**Task statement**
Count the lines in the records below that contain the string "accomplish", treating uppercase and lowercase as different, and reply with the number alone.

»»

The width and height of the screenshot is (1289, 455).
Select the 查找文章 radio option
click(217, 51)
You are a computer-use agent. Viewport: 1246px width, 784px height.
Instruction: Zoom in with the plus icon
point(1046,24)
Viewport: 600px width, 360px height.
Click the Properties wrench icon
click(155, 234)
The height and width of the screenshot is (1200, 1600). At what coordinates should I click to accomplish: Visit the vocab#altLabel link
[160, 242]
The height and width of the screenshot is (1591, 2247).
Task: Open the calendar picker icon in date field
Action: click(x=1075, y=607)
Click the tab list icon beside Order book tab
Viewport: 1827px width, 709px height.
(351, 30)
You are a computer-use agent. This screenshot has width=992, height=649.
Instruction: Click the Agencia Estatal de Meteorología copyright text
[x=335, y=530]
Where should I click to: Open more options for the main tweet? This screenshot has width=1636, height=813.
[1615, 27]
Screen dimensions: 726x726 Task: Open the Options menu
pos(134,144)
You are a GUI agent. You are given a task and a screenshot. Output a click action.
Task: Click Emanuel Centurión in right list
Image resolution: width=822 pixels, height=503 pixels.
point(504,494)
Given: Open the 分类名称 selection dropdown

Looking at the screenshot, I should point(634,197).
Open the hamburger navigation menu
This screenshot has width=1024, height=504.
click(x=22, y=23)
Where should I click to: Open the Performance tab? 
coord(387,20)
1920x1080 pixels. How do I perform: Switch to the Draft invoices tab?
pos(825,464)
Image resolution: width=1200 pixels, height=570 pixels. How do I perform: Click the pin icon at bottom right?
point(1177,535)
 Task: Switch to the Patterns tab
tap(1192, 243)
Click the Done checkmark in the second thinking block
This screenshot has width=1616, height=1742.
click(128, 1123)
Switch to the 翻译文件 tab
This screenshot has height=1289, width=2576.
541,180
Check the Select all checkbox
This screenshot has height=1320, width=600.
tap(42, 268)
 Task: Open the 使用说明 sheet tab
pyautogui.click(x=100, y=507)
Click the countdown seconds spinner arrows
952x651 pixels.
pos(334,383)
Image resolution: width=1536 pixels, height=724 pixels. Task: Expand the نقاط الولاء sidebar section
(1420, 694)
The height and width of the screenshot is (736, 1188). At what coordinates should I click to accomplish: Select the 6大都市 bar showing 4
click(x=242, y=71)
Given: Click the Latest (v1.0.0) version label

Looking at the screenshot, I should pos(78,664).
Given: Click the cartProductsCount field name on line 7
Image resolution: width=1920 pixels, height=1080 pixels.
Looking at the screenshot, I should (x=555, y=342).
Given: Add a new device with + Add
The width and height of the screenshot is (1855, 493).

««

**Solution for this problem**
2